Dataset excerpts:
──────────

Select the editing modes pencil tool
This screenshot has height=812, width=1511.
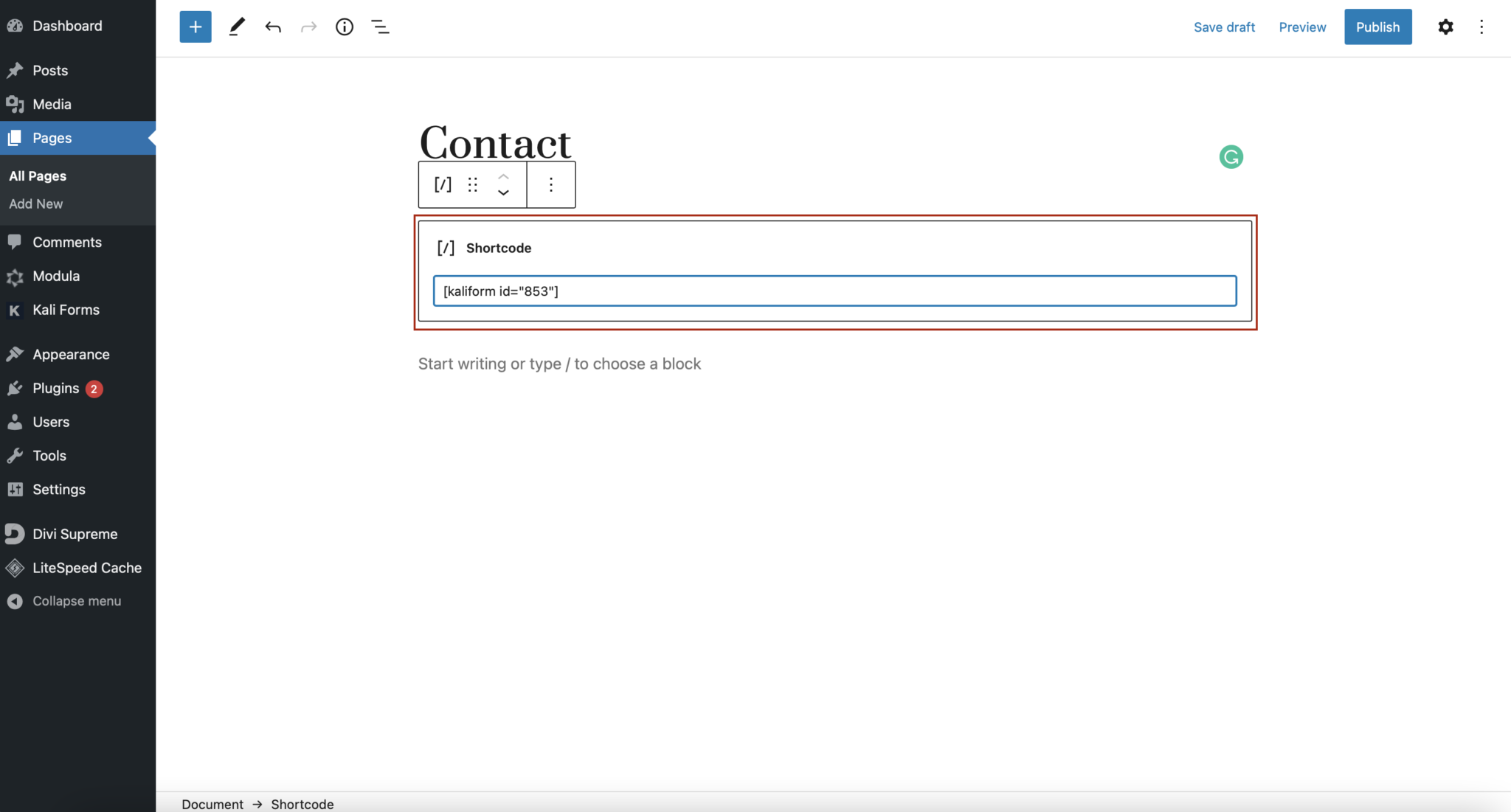(236, 27)
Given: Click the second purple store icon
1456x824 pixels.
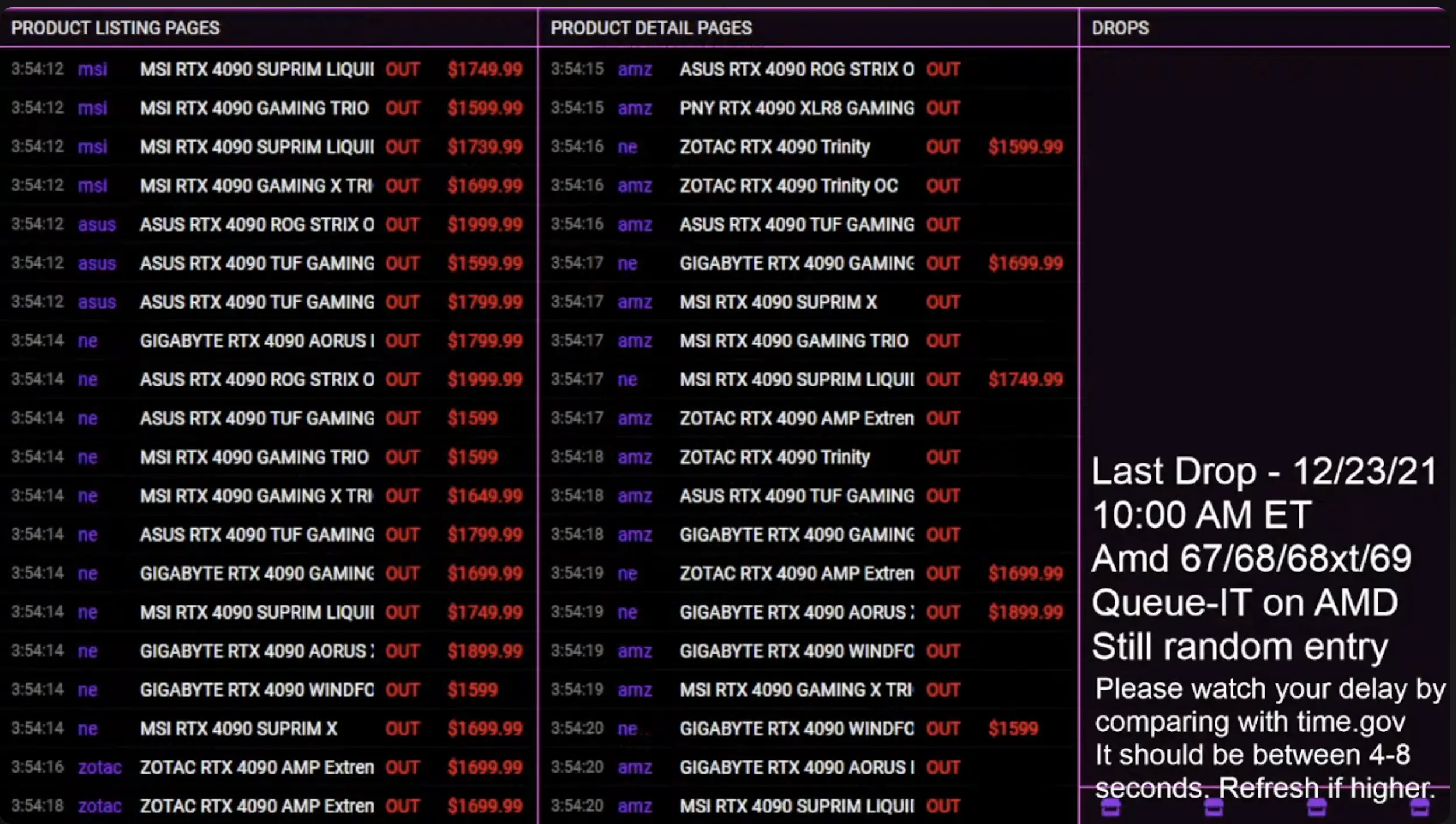Looking at the screenshot, I should tap(1213, 808).
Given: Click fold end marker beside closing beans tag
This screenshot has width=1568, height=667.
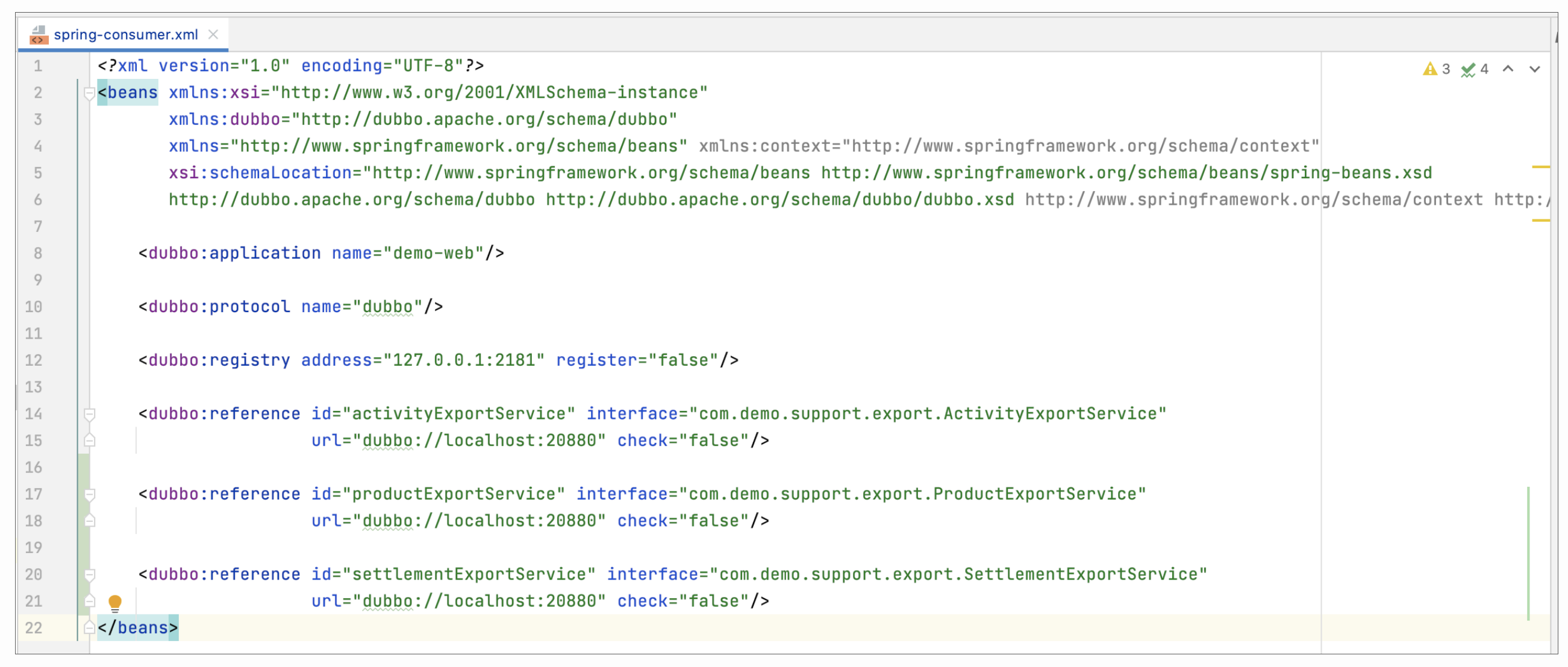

──────────

__What the task requires__
Whatever the records hold apart from pictures should be repeated exactly.

__Output of the exercise__
Select the editing modes pencil tool
This screenshot has height=812, width=1511.
(236, 27)
Given: Click the second purple store icon
1456x824 pixels.
Looking at the screenshot, I should tap(1213, 808).
Given: Click fold end marker beside closing beans tag
This screenshot has width=1568, height=667.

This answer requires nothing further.